Intercept’s new supplemental new drug application, or sNDA, aims to fulfill these requirements and move Ocaliva to a traditional approval. The FDA is expected to decide on the application on or before Oct. 15.

The regulatory agency also is planning to have an advisory committee meeting, where a group of outside experts are asked to review the application in detail and offer their insights.

“We are pleased that the FDA has filed the submission and look forward to continued, constructive interactions with the agency, including discussing our precedent-setting application during the forthcoming Advisory Committee meeting,” Paul Nitschmann, MD, senior vice president of regulatory affairs at Intercept, a wholly owned subsidiary of Alfasigma, said in a company press release.

PBC is a form of cholangitis, or inflammation of the bile ducts, a series of tubes that carry the digestive fluid bile from the liver to the intestines.

Ocaliva is designed to reduce bile duct inflammation and increase bile flow out of the liver by activating a bile-regulating liver protein called the farnesoid X receptor.

Accelerated approval was based mainly on data from a Phase 3 POISE (NCT01473524) clinical trial, which tested Ocaliva against a placebo in more than 200 PBC patients.

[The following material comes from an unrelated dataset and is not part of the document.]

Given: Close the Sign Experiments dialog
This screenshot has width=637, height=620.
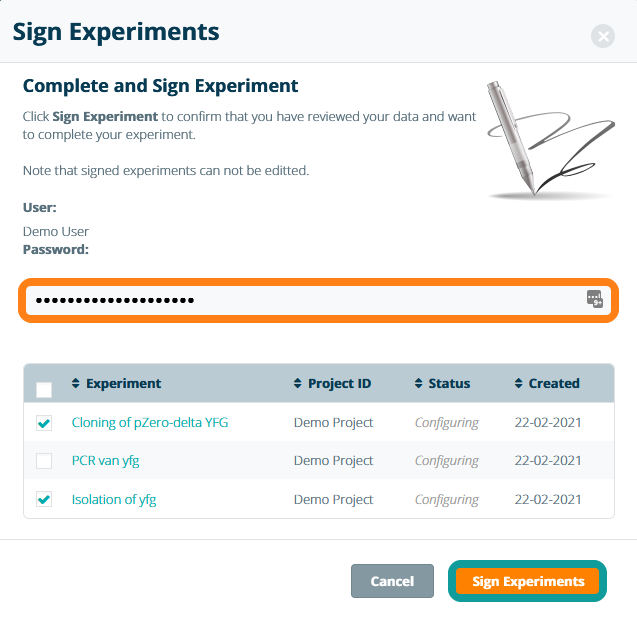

Results indicated that a significantly greater proportion of patients given the therapy had a normalization of liver damage markers than those on a placebo (46% vs. 10%).

Real-world use of Ocaliva supports its effectiveness in adults with PBC

The sNDA also includes data from two placebo-controlled Phase 4 trials: COBALT (NCT02308111) and Study 401 (NCT03633227).

The COBALT study aimed to test Ocaliva against a placebo in more than 300 PBC patients. But the trial was stopped early because it was deemed infeasible to run a placebo-controlled study for PBC, a serious rare disease, when the therapy being tested was already commercially available to patients.

Study 401, which aimed to assess Ocaliva’s effects in PBC patients with moderate to severe liver impairment, also was terminated early. This was due to a label update contraindicating the therapy’s use in patients with decompensated cirrhosis, a prior decompensation event, or compensated cirrhosis with evidence of portal hypertension.

As such, Intercept initiated multiple real-world studies, including HEROES PBC (NCT05292872). Data from this large and observational study showed that Ocaliva treatment was associated with a statistically significant and clinically meaningful reduction in all-cause death, the need for a liver transplant, or hospitalization for liver decompensation.

“The sNDA data submission asserted that, with more than seven years on the market and more than 40,000 patient-years of post-marketing experience in PBC, Ocaliva is the only second-line therapy that has multiple published analyses of registry data and real-world evidence showing significant effect on transplant-free and decompensation-free survival in people living with PBC,” Nitschmann said.